The New York Times reported that Trump avoided paying taxes primarily by claiming to have more than $916 million is losses in 1995, which could have allowed him to legally avoid paying federal income taxes for up to 18 years. The economic failures of three Trump casinos and an Atlantic City hotel in the 1990s were essentially what allowed Trump to claim those losses on his tax filings to offset future taxable income, Tax Policy Center analysts suggest. Given all that we know about Trump, it’s difficult to imagine the real estate mogul not taking full and complete advantage of this.
At any rate, in a not-so-subtle “fuck you” to Trump, Sanders’ plan would directly dismantle all possible escape routes for Trump in the future.
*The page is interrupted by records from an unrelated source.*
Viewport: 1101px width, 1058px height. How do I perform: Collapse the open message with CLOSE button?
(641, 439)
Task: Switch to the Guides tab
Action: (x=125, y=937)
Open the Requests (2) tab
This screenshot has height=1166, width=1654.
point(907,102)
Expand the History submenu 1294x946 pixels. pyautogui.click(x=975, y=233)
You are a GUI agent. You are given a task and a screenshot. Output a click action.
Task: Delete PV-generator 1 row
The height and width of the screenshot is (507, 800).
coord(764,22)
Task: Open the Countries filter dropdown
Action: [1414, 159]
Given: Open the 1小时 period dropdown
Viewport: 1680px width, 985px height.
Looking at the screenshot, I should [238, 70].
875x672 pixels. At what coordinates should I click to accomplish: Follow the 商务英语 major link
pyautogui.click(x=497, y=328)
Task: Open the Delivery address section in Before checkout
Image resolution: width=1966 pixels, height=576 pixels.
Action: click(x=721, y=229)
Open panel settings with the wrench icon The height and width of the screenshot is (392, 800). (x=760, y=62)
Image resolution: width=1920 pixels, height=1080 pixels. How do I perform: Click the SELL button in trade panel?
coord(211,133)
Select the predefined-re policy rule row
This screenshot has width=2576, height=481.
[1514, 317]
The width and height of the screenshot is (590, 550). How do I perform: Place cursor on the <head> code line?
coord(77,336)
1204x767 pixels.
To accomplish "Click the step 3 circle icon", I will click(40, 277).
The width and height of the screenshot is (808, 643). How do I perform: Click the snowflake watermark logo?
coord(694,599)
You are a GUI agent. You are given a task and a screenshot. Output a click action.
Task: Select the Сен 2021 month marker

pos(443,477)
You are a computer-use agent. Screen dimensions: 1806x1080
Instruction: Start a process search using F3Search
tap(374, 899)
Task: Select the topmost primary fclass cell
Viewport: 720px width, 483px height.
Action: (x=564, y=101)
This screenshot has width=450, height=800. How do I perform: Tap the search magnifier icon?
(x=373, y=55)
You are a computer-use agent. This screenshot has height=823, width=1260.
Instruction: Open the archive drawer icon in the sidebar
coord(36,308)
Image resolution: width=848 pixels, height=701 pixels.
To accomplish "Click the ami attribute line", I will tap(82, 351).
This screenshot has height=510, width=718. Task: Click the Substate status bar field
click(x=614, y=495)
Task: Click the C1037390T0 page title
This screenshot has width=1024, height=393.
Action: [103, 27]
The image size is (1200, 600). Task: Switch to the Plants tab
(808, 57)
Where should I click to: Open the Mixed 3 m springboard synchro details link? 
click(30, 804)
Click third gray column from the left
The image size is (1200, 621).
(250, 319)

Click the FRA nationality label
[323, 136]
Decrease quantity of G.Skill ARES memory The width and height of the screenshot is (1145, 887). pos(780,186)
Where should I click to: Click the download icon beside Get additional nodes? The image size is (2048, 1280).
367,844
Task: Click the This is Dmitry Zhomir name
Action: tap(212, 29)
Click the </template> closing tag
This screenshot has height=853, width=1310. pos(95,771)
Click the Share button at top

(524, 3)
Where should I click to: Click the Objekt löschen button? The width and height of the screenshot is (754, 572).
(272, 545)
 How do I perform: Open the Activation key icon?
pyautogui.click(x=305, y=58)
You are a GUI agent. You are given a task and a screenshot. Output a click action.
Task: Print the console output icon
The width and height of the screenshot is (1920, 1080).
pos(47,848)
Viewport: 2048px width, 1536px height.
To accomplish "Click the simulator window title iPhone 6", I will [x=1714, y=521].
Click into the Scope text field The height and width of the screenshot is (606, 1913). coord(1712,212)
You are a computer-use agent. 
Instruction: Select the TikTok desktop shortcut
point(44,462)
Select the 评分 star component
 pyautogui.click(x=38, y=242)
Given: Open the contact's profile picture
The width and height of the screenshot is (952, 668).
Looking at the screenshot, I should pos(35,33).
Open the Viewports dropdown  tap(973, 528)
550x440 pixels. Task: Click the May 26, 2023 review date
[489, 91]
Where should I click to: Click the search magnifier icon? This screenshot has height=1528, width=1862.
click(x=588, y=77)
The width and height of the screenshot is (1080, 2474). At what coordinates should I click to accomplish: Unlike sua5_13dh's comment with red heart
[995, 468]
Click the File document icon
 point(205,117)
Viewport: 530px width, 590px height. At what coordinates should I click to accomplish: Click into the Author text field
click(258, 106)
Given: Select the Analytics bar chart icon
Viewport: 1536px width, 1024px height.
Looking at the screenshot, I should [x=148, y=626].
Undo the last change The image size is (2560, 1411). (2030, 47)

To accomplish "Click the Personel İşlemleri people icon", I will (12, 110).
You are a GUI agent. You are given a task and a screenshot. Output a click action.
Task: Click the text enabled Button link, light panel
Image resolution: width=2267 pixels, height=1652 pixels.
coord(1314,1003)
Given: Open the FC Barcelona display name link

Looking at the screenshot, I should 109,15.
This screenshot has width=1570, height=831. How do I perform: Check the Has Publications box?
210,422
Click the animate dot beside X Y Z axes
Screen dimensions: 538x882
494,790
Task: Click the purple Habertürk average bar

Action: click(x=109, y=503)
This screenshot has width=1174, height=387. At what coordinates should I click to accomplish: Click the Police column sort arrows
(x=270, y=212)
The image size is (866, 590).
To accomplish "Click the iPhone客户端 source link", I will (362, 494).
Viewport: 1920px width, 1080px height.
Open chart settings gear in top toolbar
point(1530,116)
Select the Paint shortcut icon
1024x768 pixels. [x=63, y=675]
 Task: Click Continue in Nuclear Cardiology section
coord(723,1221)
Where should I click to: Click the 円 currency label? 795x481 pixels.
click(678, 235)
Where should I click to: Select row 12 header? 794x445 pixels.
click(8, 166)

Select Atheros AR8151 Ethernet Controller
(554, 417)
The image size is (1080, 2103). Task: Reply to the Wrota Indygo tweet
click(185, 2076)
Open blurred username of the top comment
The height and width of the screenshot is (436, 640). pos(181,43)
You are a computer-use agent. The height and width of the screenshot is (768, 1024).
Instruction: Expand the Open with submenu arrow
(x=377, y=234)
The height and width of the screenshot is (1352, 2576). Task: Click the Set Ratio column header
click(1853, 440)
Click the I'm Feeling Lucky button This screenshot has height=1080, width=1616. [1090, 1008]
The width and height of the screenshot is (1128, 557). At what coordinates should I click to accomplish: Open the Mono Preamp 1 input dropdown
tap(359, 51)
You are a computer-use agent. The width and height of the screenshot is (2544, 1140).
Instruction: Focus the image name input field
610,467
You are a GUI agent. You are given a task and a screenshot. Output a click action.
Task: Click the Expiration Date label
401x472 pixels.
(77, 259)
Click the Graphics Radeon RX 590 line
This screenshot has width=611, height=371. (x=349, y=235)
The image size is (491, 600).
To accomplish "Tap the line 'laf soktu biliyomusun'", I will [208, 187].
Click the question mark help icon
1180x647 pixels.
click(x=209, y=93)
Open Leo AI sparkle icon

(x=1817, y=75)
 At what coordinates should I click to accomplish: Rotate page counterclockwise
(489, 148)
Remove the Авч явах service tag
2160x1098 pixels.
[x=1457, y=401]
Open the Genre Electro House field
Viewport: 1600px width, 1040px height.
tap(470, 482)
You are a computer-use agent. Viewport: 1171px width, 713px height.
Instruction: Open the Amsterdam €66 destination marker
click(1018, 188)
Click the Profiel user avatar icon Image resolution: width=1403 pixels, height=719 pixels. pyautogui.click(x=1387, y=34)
By cutting the exemption for “passive loss rules” derived from the Tax Reform Act of 1986, Trump would no longer be able to offset losses from his real estate business in his personal tax returns.
Sanders would additionally shut down an exemption that allows real estate professionals to use losses against non-real estate income, in the year the losses are acquired and in earlier years too, as well as the “like-kind exchanges” loopholes that disproportionately benefit those in the real estate business by allowing them to avoid paying taxes on capital gains through selling properties and quickly reinvesting the money in another property.
Further, Sanders specifically notes in his press release that another exemption Trump thrived on allowed him to “borrow money to make an investment, take deductions for the interest he pays on the debt and take deductions if the property depreciates,” or basically “combine tax breaks for borrowing with tax breaks when an investment rapidly loses values,” which Sanders also addresses in his new bill.
Throughout the primary season, despite the fact that Trump was never really his opponent, Sanders consistently put the billionaire on blast for his exploitative and even down-right fraudulent business practices, so it’s no surprise Sanders is still trying to expose the hypocrisy of Trump quite literally claiming to be the richest man in the world while simultaneously evading taxes by claiming to lose millions of dollars. If the millions Trump has allegedly avoided paying for nearly two decades prove anything, it’s that plans like Sanders’ to close tax loopholes and breaks could raise a substantial amount of money for the country.